Janji Capres 2024, Dalam Debat Capres Perdana

JAKARTA (INDONESIAKINI.id) – Debat perdana calon presiden 2024 diselenggarakan Selasa malam, (12/12) di Kantor KPU, Jakarta. Capres yang berdebat yaitu Anies Baswedan (nomor urut 1), Prabowo Subianto (nomor urut 2), dan Ganjar Pranowo (nomor urut 3).

Tema debat pertama ini, seputar pemerintahan, hukum, hak asasi manusia (HAM), pemberantasan korupsi, penguatan demokrasi, peningkatan layanan publik, dan kerukunan warga.

Ada beberapa hal yang disampaikan dalam debat oleh ketiga Capres ini, termasuk janji mereka ketika terpilih menjadi Presiden Republik Indonesia ke-8.

• Anies Baswedan

 

Calon presiden nomor urut 1, Anies Rasyid Baswedan mengkritik situasi penegakan hukum di Indonesia. Ia menggaungkan “perubahan”.

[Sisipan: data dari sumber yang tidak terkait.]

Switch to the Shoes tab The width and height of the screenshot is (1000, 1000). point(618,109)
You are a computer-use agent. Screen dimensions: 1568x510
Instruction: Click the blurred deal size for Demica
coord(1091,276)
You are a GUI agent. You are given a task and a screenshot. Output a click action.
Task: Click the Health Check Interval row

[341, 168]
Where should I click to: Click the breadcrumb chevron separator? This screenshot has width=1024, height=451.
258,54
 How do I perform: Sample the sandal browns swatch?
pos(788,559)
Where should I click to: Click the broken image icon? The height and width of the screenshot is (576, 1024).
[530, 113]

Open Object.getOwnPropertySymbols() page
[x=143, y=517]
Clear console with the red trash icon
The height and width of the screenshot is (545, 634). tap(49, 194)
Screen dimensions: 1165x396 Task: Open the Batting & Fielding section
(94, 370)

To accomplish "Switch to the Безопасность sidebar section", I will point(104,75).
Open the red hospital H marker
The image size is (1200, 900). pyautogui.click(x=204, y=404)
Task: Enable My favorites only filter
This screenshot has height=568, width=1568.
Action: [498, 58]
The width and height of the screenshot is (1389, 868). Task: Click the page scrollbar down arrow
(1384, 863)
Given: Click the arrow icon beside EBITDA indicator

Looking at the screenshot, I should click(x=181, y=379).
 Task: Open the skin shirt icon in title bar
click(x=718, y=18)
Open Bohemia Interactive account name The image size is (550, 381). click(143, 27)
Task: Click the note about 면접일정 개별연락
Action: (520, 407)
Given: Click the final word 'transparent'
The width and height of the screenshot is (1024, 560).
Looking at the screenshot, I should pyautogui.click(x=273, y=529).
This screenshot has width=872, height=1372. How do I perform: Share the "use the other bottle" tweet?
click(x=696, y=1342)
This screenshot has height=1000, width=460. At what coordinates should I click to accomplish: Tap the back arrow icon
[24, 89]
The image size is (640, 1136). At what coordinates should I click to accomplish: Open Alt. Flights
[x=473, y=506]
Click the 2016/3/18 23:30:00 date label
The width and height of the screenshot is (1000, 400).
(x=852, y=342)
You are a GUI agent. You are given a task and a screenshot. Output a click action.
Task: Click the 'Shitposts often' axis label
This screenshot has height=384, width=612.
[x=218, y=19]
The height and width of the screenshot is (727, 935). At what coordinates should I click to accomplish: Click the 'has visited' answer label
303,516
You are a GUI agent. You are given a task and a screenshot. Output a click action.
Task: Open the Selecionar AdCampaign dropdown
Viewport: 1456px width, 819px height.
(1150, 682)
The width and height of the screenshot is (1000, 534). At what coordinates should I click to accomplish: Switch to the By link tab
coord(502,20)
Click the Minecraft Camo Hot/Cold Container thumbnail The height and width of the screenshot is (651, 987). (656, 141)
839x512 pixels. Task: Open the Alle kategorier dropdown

Kata Anies, penegakan hukum yang dijalankan pemerintah saat ini, sering tidak sesuai dengan prinsip hukum lantaran hukum bukan dijalankan oleh negara akan tetapi kekuasaan.

“Dalam negara kekuasaan, hukum diatur oleh penguasa dan kita tidak menginginkan itu. Hukum harusnya tegak, tapi kenyataannya bengkok,” ujar Anies Baswedan.

Ia sempat mengkritik tindakan penangkapan dan kekerasan yang dilakukan oleh aparat kepolisian ketika menangani aksi demonstrasi mahasiswa beberapa waktu lalu semisal penolakan RUU Komisi Pemberantasan Korupsi (KPK) dan Omnibus Law Cipta Kerja. Kala itu, aparat polisi menembakkan gas air mata, sambung Anies.

Ia juga mencontohkan sejumlah kasus yang tidak tuntas, seperti kasus Mega Suryani Dewi seorang ibu rumah tangga yang mengalami Kekerasan Dalam Rumah Tangga (KDRT) pada September lalu, dan kasus meninggalnya seorang anak Harun Al Rasyid pada Mei 2019 silam.

• Prabowo Subianto

Ketika menyampaikan visi misi bidang hukum, HAM dan pemerintahannya, Prabowo Subianto mengatakan “akan memperbaiki apa yang perlu diperbaiki, menegakkan apa yang perlu ditegakkan, dan memberantas korupsi sampai ke akar-akarnya”.

“Saya pertaruhkan nyawa saya, jiwa saya untuk membela demokrasi, hukum dan HAM,” kata Prabowo.

• Ganjar Pranowo

Saat menyampaikan visi misi, Ganjar mengatakan menjabarkan tiga gagasan, salah satunya pembangunan fasilitas kesehatan satu desa, satu puskesmas.

Selain itu, Ganjar juga menjanjikan insentif bagi guru, termasuk guru agama, agar bisa mengajarkan budi pekerti luhur dengan moderasi agama.

Ketiga, Ganjar juga menjanjikan pemerataan akses pendidikan dengan memberikan internet gratis bagi para siswa.

“Semua ini bisa berjalan kalau pemerintahnya bersih,” ujar Ganjar.